- Textauszug
★ ★ ★
# Apache lastet plötzlich vServer total aus



## Johannes7146 (4. Mai 2009)

Hallo zusammen,
ich habe eine Homepage mit Drupal erstellt. diese hat aber seit einiger Zeit Antwortzeiten von mehreren Minuten.

Daraufhin habe ich nachgeschaut woran das liegt.
Der Apache frisst mir den gesammt arbeitsspeicher weg. Woran kann das liegen ? Habe in letzter Zeit eigentlich nichts geändert.


----------



## port29 (4. Mai 2009)

Ich kann jetzt nur tippen, aber für mich sieht es so aus, als wenn du irgendwo ein Script hast, das in einer Endlosschleife läuft.

Wie lange dauert es, bis das Verhalten wieder auftritt, wenn du dem apachen ein Pfeil zwischen den Augen durchjagst?


----------



## Johannes7146 (5. Mai 2009)
★ ★ ★
- Daten
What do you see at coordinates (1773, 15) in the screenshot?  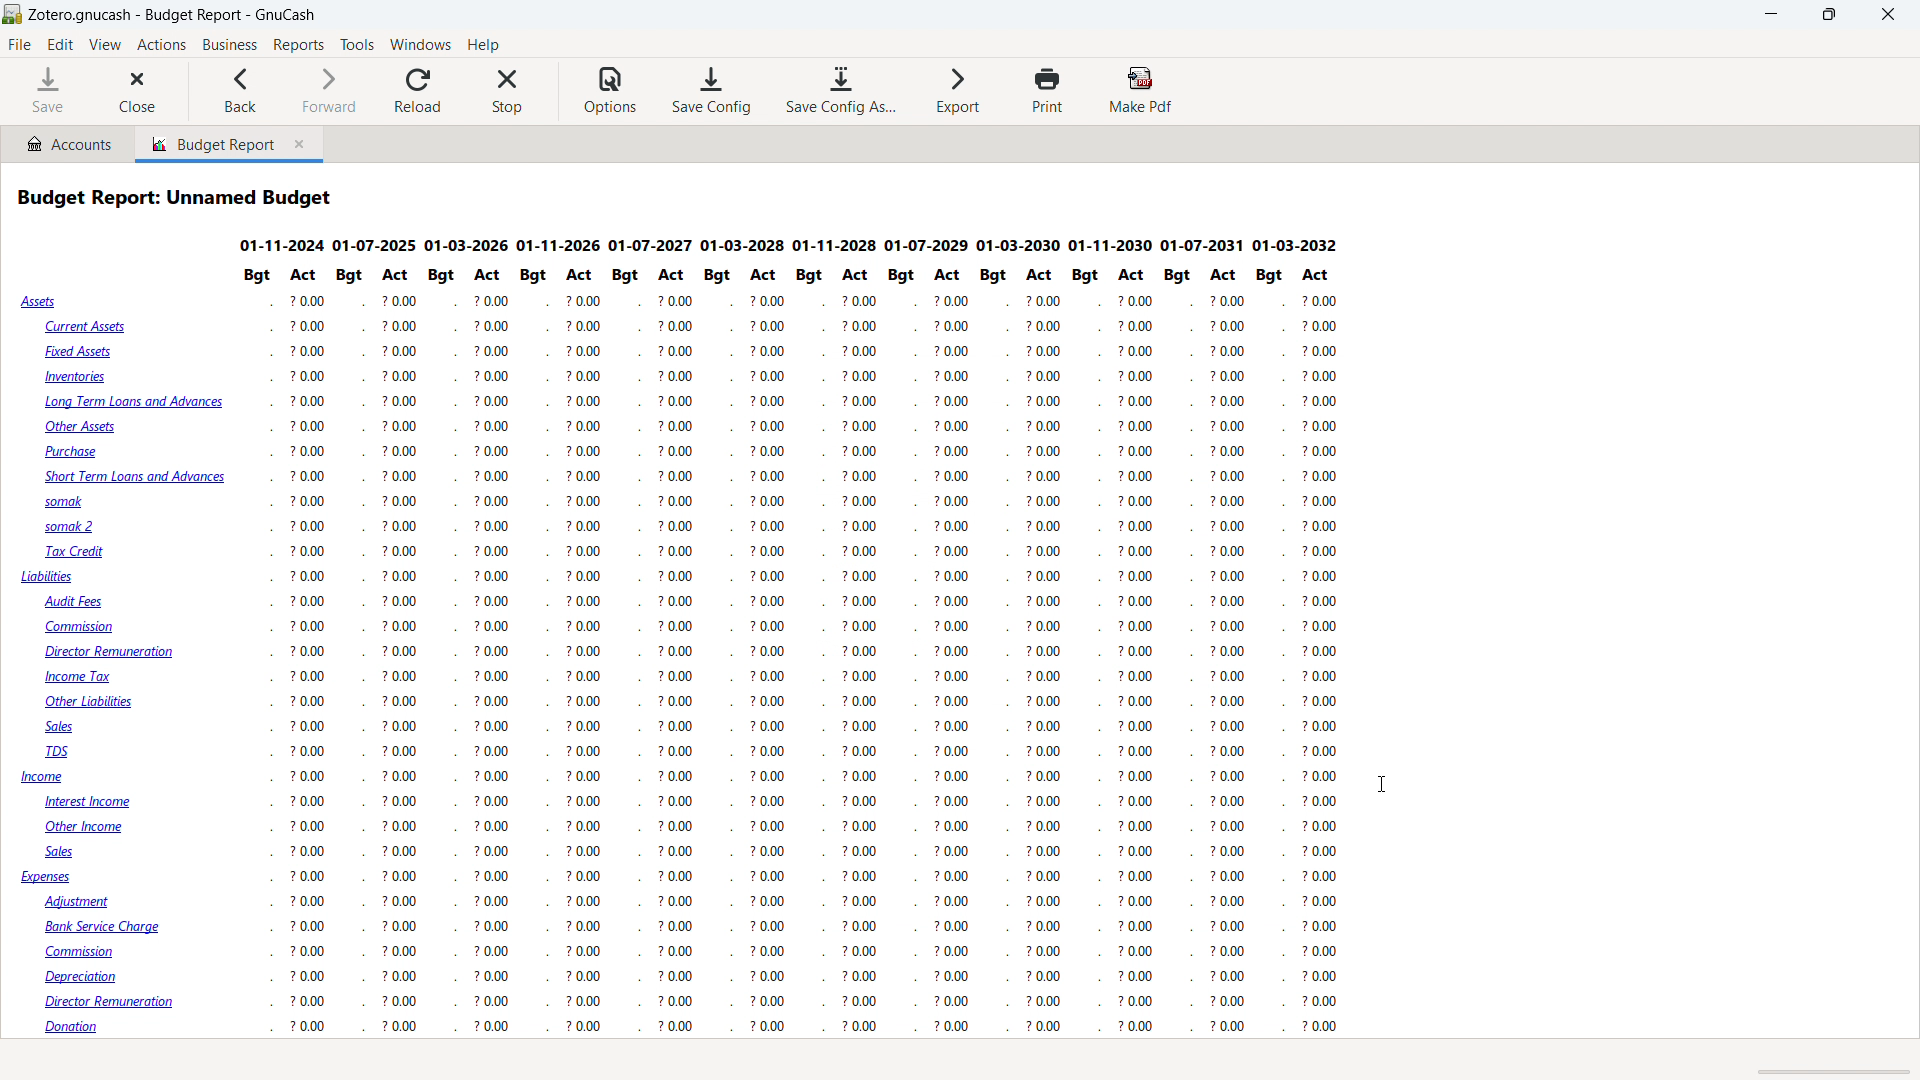 I see `minimize` at bounding box center [1773, 15].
★ ★ ★
- Aufgaben
1. Schreib aus dem Forenthread alles ab, von „Der Apache frisst“ bis hinunter zu „port29 (4. Mai 2009)“.
2. Zähl alle Zeilen im Forenthread auf, mit denen ein einzelner Beitrag beginnt, also Name und Datum.
Die Daten stehen für sich und gehören nicht zum Forenthread.

- Lösungen
1.
Der Apache frisst mir den gesammt arbeitsspeicher weg. Woran kann das liegen ? Habe in letzter Zeit eigentlich nichts geändert.


----------



## port29 (4. Mai 2009)

2.
Johannes7146 (4. Mai 2009)
port29 (4. Mai 2009)
Johannes7146 (5. Mai 2009)